One of the most intriguing parts is this bit of lanuguage that is reportedly a part of the standard contract issued by the Cubs. So take a deep breath and regard the sprawling litany of things Cubs players cannot do:
"(A)uto racing, motorcycling, piloting, co-piloting, learning to operate, or serving as a crew member of, an aircraft, being a passenger in a single engine airplane or private plane, hot air ballooning, parachuting, skydiving, hang gliding, bungee jumping, horseback riding, horse racing, harness racing, fencing, boxing, wrestling, karate, judo, jujitsu, any other form of martial arts activity, use of an All Terrain Vehicle (‘ATV'), skiing (water or snow), snowmobiling, bobsledding, luging, ice hockey, ice boating, field hockey, squash, spelunking, basketball, football, softball, white water canoeing or rafting, kayaking, jai-alai, lacrosse, soccer, tennis, rodeo, bicycle racing, motor boat racing, polo, rugby, rodeo, handball, volleyball, in-line or other roller skating, surfing, hunting, paddleball, racquetball, archery, wood chopping, mountain climbing, boating, any weightlifting not prescribed by or approved in advance by Club (said approval not to be unreasonably withheld), participation in the ‘Superteams' or ‘Superstars' activities (or any like activity) or other made-for-television or made-for-motion picture athletic competitions, or any other sport, activity, or negligent act involving a reasonably foreseeable substantial risk of personal injury or death."
Chop wood or serve as a flight attendant at your own financial peril, Cubs players! Tacitly permitted: Walking slowly on a perfectly flat, dry surface, so long as the walker is wearing a padded novelty sumo-wrestling suit.

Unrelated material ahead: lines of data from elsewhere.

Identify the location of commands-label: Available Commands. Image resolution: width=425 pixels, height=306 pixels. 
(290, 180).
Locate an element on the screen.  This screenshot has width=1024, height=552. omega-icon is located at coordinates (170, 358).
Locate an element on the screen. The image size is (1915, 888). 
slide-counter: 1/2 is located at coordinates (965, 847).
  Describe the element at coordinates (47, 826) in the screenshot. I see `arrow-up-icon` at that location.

On the broader topic, I get that rank-and-file fans don't typically cotton to guaranteed contracts, but I like them in that they force some accountability onto the teams for the decisions they make. It's good that the Yankees are on the hook for the ridiculous second contract they gave A-Rod because those kinds of choices should carry consequences. Yes, there's a sensible middle ground for what constitutes cause to terminate a guaranteed deal, but I would never want MLB to operate under an NFL-style system, in which the players assume almost all the risk. Teams should be accountable for their poor decisions just as players are, and the MLB contract system best achieves that balance.
With all that said, I would kind of like to bear witness to an arbitration hearing that was the result of, say, Anthony Rizzo's decision to ride bulls on a luge course.